--- Data for analysis ---

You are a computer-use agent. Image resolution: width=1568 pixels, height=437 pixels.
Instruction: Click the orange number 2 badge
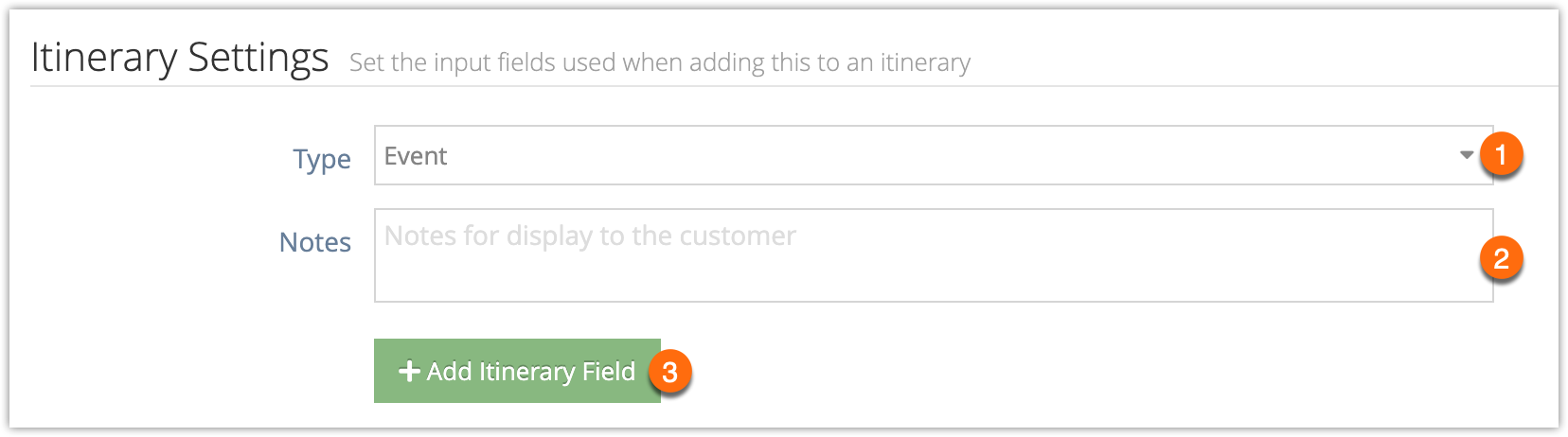pyautogui.click(x=1501, y=258)
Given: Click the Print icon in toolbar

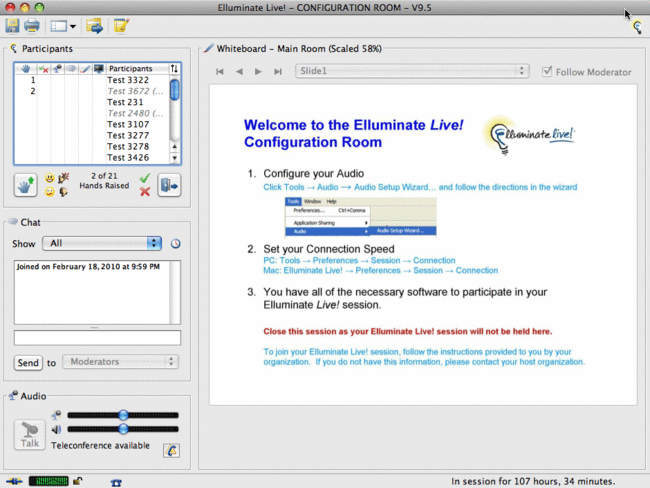Looking at the screenshot, I should pos(31,25).
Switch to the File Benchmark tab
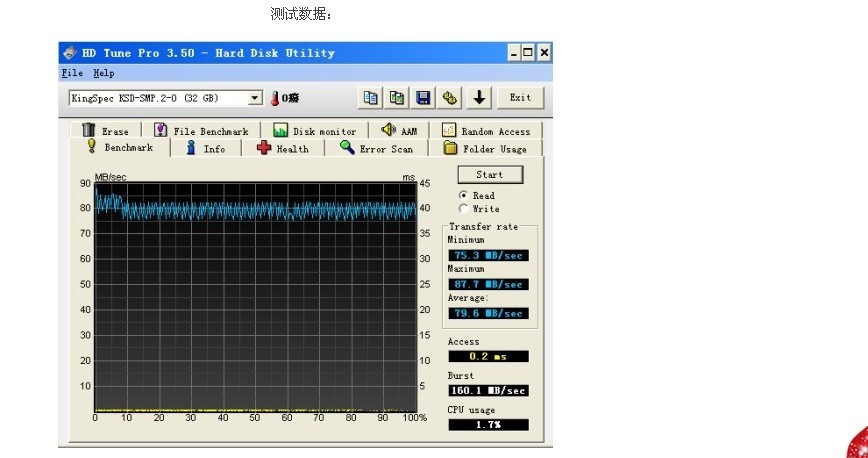The image size is (868, 458). (201, 131)
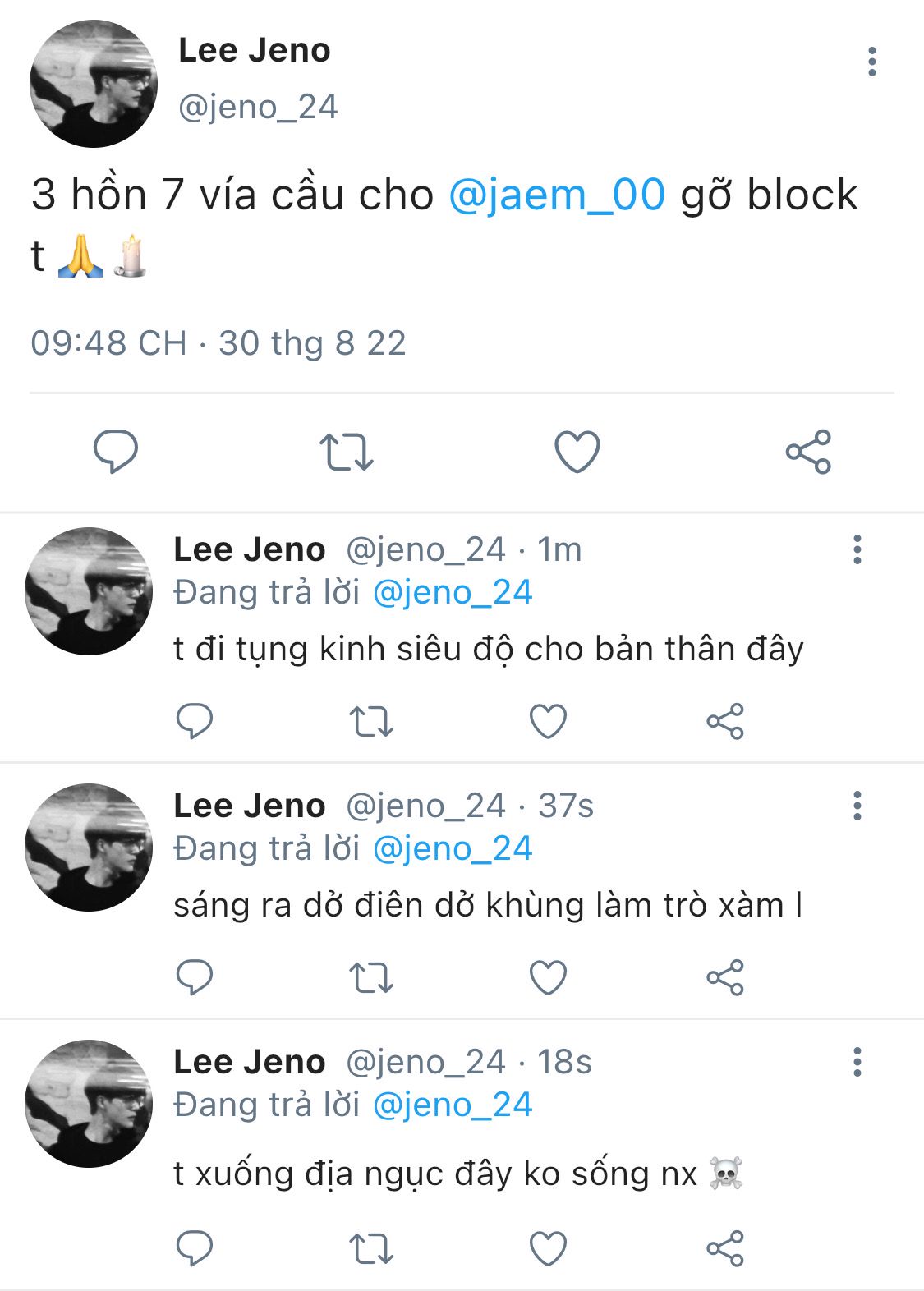Viewport: 924px width, 1291px height.
Task: Like the reply posted 1m ago
Action: click(x=548, y=722)
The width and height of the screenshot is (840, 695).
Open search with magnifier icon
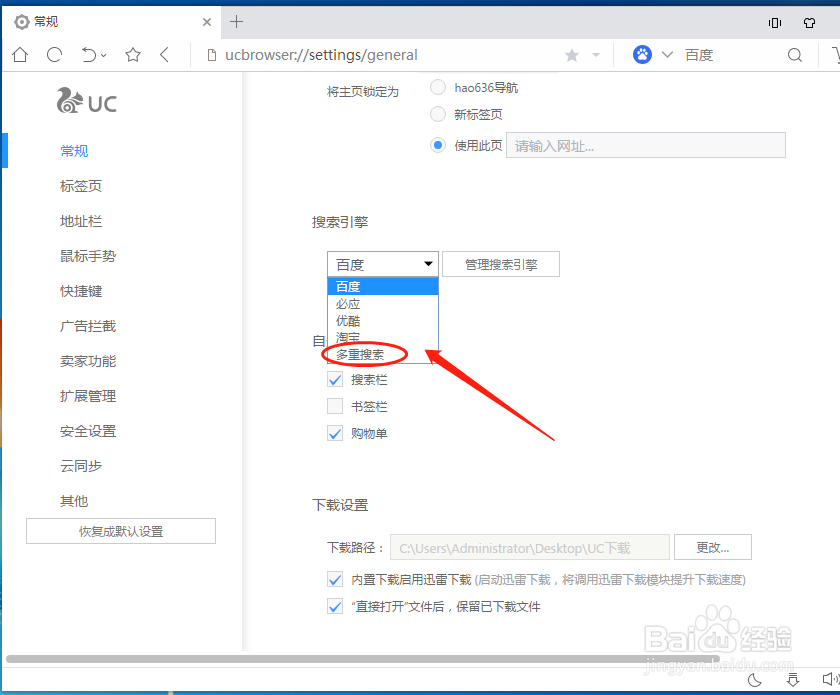(x=794, y=54)
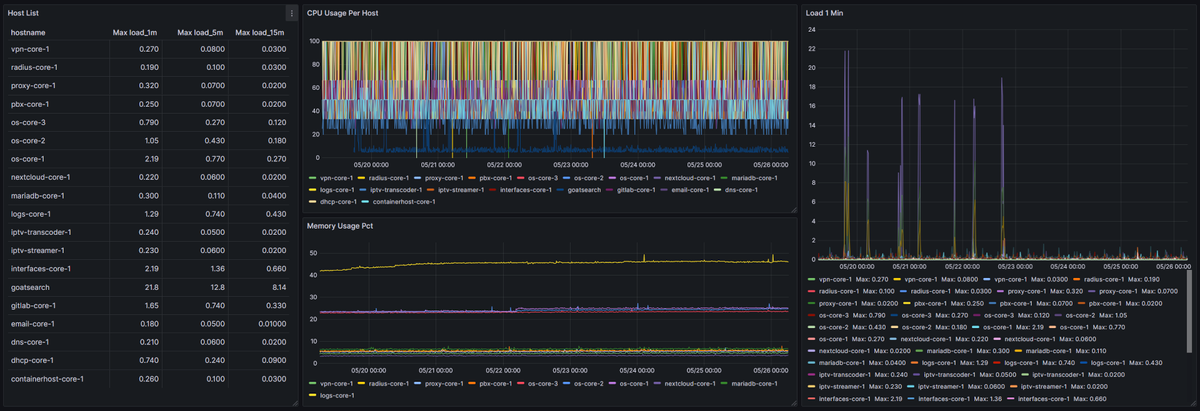1200x411 pixels.
Task: Click the CPU Usage Per Host resize handle
Action: tap(793, 208)
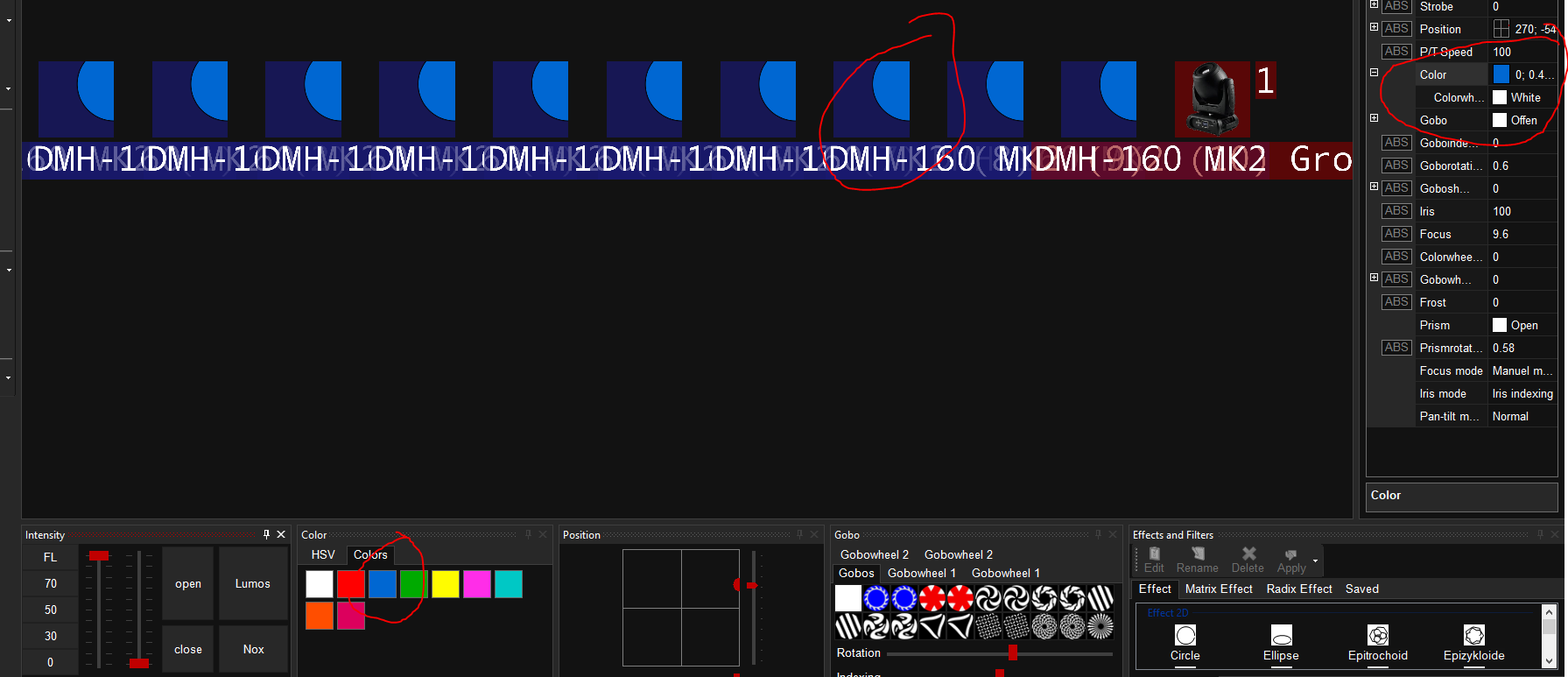
Task: Select the Epitrochoid effect icon
Action: click(x=1377, y=636)
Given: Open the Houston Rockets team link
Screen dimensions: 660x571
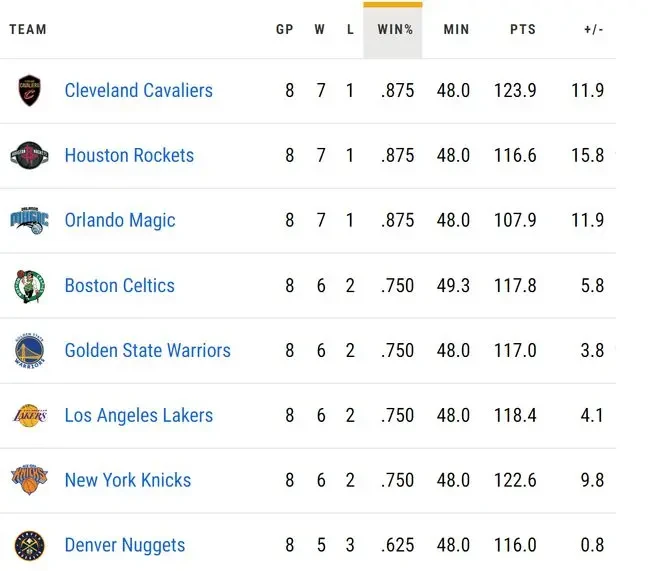Looking at the screenshot, I should 129,155.
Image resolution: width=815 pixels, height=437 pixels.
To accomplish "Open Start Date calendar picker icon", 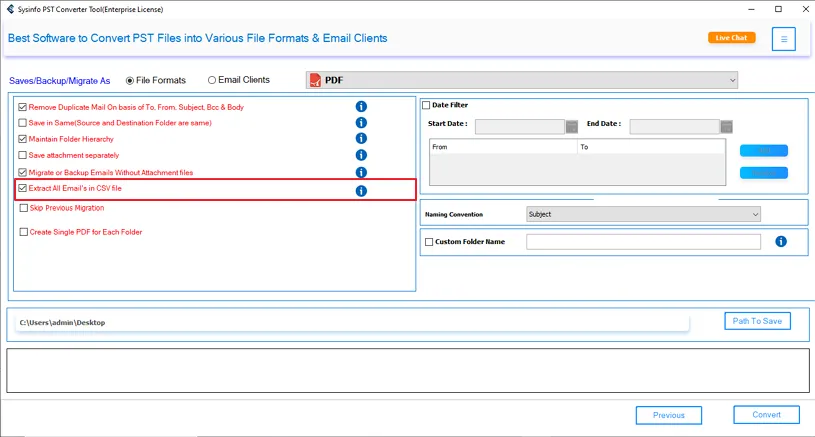I will click(x=572, y=126).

--- To do ---
The lines to copy are those above that contain the string "resolution".

--- Solution to this problem ---
You are a computer-use agent. Image resolution: width=1568 pixels, height=437 pixels.
Image resolution: width=815 pixels, height=437 pixels.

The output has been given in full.